Insights
Break down the cost components behind cross-border acquiring fees — from interchange and FX to scheme assessments and settlement — and learn the right questions to ask before comparing provider quotes.

When you expand into new markets, payment processing costs can vary more than most merchants expect. Cross-border acquiring introduces multiple fee layers that don't exist in purely domestic transactions — and because providers present these costs differently, comparing quotes without a clear framework leads to poor decisions.
This article breaks down the cost components behind cross-border acquiring, explains where local acquiring may reduce certain fee layers, and gives your team the right questions to ask before committing to a provider.
For a broader look at the acquiring model decision — including how authorization, settlement, and compliance interact — see the local acquiring vs cross-border acquiring guide.

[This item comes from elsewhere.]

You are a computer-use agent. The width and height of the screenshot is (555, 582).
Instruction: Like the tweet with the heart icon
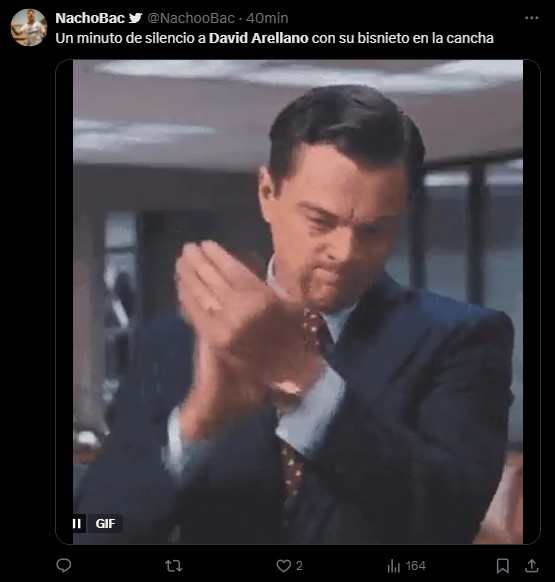[284, 566]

What Are Cross-border Acquiring Fees?
Cross-border acquiring fees are the costs a merchant incurs when a payment is processed by an acquirer in a different country from the cardholder. The BIS cross-border payments programme identifies cost as one of the core frictions in international payments — and for merchants, that friction is distributed across a stack of charges from multiple parties: card networks, issuing banks, acquiring banks, and sometimes intermediary processors.
Understanding what you're paying requires separating these components rather than accepting a single blended rate at face value.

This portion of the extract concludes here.